Bruggen Blog: Podcast Interview with Javier de la Rosa, SylvaDB

Monday, 29 June 2015

Podcast Interview with Javier de la Rosa, SylvaDB

I had a great conversation with Javier de la Rosa, recently. Javier is an active member of our community, and one of the driving forces behind the SylvaDB project. I first learned about Sylva when I had just started to work for Neo, and when I was trying to acquaint myself with the basic concepts in more detail. SylvaDB stands for

Sylva ["silva", a book to organize knowledge during the Renaissance] is an easy-to-use, flexible, and scalable database management system that helps you collect, collaborate, visualize and query large data sets. In Sylva, all your data is connected using a graph, and you will see the connections all the way through.

And it really does deliver on that vision. It's really simple to use - even if you don't know anything about graphs, databases, query languages, etc... It's totally open source, and a great topic of conversation:

Here's the transcript of our conversation:

RVB: Hello everyone, my name is Rik Van Bruggen from Neo Technology, and here we are again doing an evening podcast recording all the way across the Atlantic. And my guest today is Javier de la Rosa, all the way from Ontario, in Canada. Hi Javier.

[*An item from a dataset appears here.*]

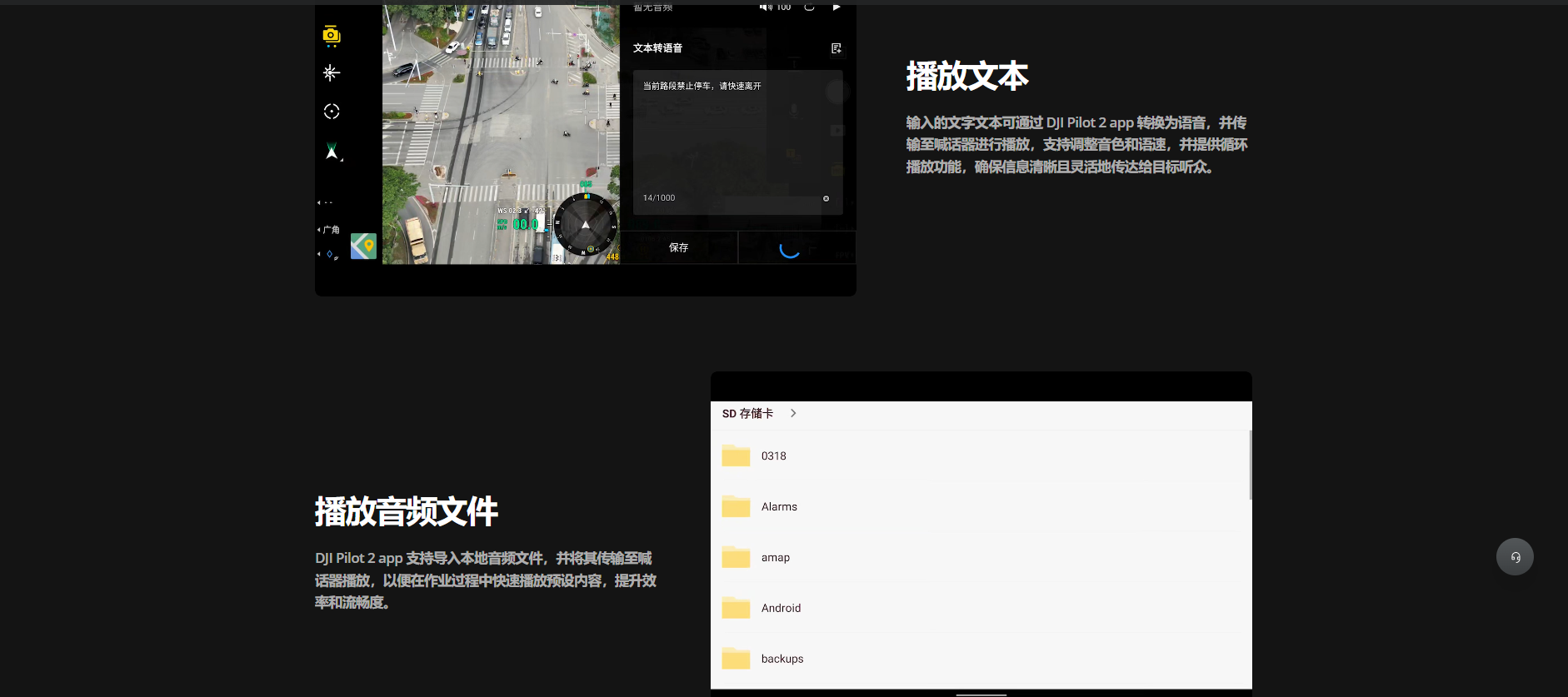The width and height of the screenshot is (1568, 697).
Task: Click the aircraft arrow navigation icon
Action: click(x=332, y=152)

JDLR: Hello, how are you Rik?

RVB: I am very, very well. Thanks for coming on the podcast, really appreciate it.

JDLR: Thank you for inviting me actually.

RVB: Yeah, great. Javier, do you mind introducing yourself? I always ask the same question, but who are you and what's your relationship to the wonderful world of graph databases?

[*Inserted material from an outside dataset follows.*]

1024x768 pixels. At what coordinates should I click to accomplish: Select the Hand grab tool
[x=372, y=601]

JDLR: Sure, no problem. So, as you said, my name is Javier de la Rosa. I'm originally from Spain. I have background in computer science and artificial intelligence, but then I decided to switch to a kind of different field. I moved to Canada, I live in Ontario now, the city of London, ironically, it's close to Toronto. Actually, I'm getting my PhD in Literature, working in a field called Digital Humanities. Because they have a lot of problems, we are now using graph databases and try to tackle all those different problems that they have.

RVB: That's interesting. So how did you get into graph databases, Javier, and why did you get into it?

JDLR: When I first came to the lab that I'm working for, I saw that they were all using somehow databases - let's say they were using like Microsoft Access, or Excel, stuff like that. Then, because I have a background in computer science, I thought maybe it's a good idea to use something that allow them to model the problems more freely. Then I discovered neo4j, and then I started working on my own and address client the first time that they released the rest end point. Then, on top of that, we decided to be a tool for all the humanities to actually use, and get all the power that neo4j has to provide.

RVB: So basically, you've written a bunch of tools on top of neo4j that allow actual language specialists, digital humanities specialists to do their jobs in a graphy kind of way. Is that what I'm hearing [chuckles]?

JDLR: Yes, that's exactly it. Because they usually do a lot of analysis. They also work with networks. For example, the typical example is social network analysis, but sometimes they have to work in an isolated environment, and they only have like the email to share the stuff, so I thought that maybe like a cloud-based solution for them would be better. So that's why I thought of neo4j in the first place.

RVB: Super cool. And the second question I always ask is why did you get into the graph? You've sort of started answering it, but what is it that makes it such a good fit for this digital humanities? What makes the graph and the graph database such a good fit?

JDLR: The main thing is is that the world of humanities is such a mess. So they start working on a problem and then in two months they decide that they have to change the schema. And then a week later they have to change it again. Then again, and again, and again. So having something schema-free is actually the best solution for all of them, so that's why we decided to use something that allows to have flexible schema, or at least schema-less.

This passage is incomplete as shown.